WXNA-LP
- Nashville, Tennessee; United States;
- Broadcast area: Nashville
- Frequency: 101.5 MHz

Programming
- Format: Freeform

Ownership
- Owner: WRVU Friends and Family

History
- First air date: June 4, 2016

Technical information
- Licensing authority: FCC
- Facility ID: 195506
- Class: L1
- ERP: 100 watts
- HAAT: 30 meters (98 ft)
- Transmitter coordinates: 36°10′37″N 86°46′41″W﻿ / ﻿36.17694°N 86.77806°W

Links
- Public license information: LMS
- Webcast: Listen Live
- Website: www.wxnafm.org

= WXNA-LP =

WXNA-LP (101.5 FM) is a community-oriented 501(c)(3) low-powered FM radio station that is licensed to and located in Nashville, Tennessee, United States. The freeform-formatted station operates with an effective radiated power of 100 watts. WXNA was voted "Best Radio Station" by the readers of the Nashville Scene in the 2017 "Best of Nashville" issue.

==History==
After the 2011 sale of the license of WRVU, the college radio station of Vanderbilt University, several disc jockeys who had worked at WRVU organized under the intention to create a new non-profit radio station, which became WXNA. (WRVU became an internet-only radio station after the station's FM signal went off the air in 2011, but returned a short time after, as Nashville Public Radio's classical radio station WFCL, making it a sister station of WPLN-WPLN-FM. That station will become a local music-formatted outlet before the end of 2020, under the call letters WNXP.)

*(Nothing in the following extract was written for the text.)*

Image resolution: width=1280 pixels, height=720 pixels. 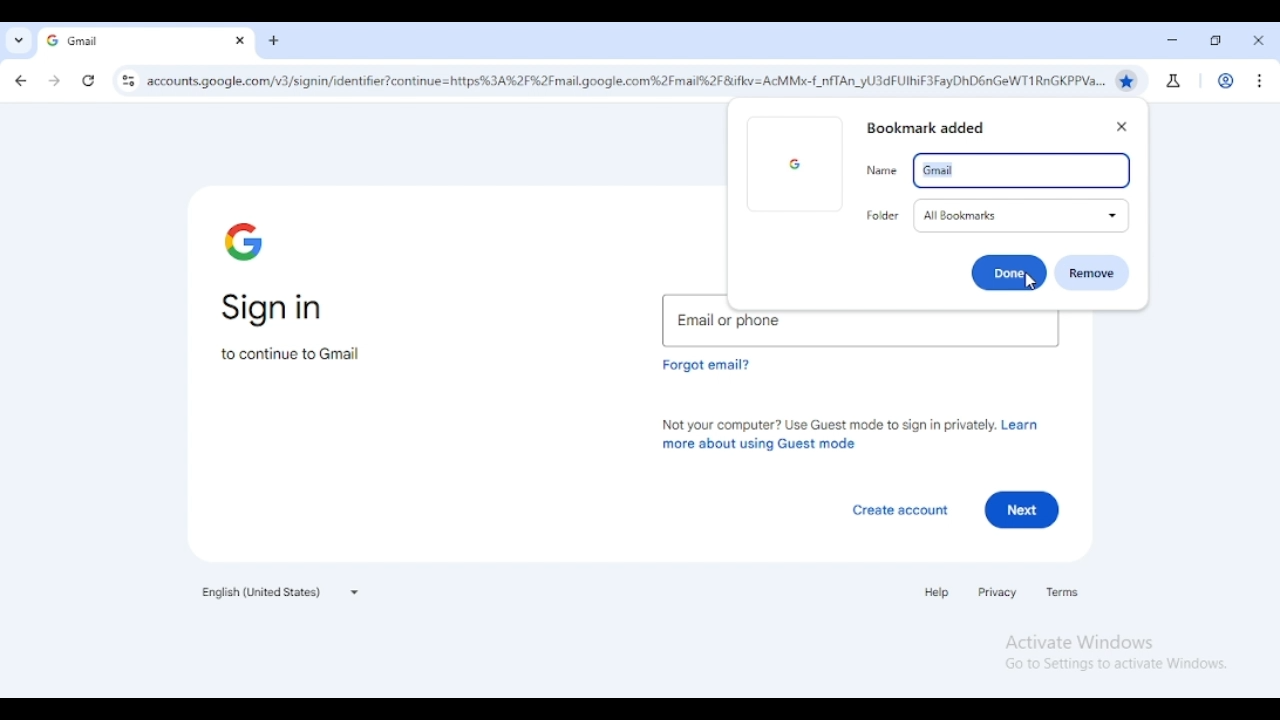 What do you see at coordinates (240, 40) in the screenshot?
I see `close tab` at bounding box center [240, 40].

The co-founders of WXNA are Roger Blanton (Delicious Elixir), Ashley Crownover (Set Records to Stun), Randy Fox (Hipbilly Jamboree), Jonathan Grigsby (Set Records to Stun), Heather Lose (Aging Hipster), Laura Powers (Needles + Pins), and Pete Wilson (Nashville Jumps). After several fundraisers and the process of application filing with the Federal Communications Commission, WXNA-LP began operations, broadcasting at 101.5 megahertz, on June 4, 2016.

==Programming==
The station features a mixture of music, talk shows, and cultural and public affairs programming. Everything broadcast on WXNA is locally produced, with no network or syndicated programming. Several professional musicians who reside in the Nashville area have their own radio shows on WXNA, as do a handful of deejays who previously worked in commercial radio. The station's block-formatting means that WXNA carries shows in a wide range of formats, from jazz to blues to hip-hop, Americana, punk rock and beyond. All programming is listener-supported as it is a 501(c)(3), and WXNA is underwritten by some local businesses.

==Coverage area==
WXNA-LP's 100 watts of power is just sufficient to cover the entire core of the Nashville area. One can hear the station outside of the Nashville area via the station's online stream on its website, or on the TuneIn mobile app.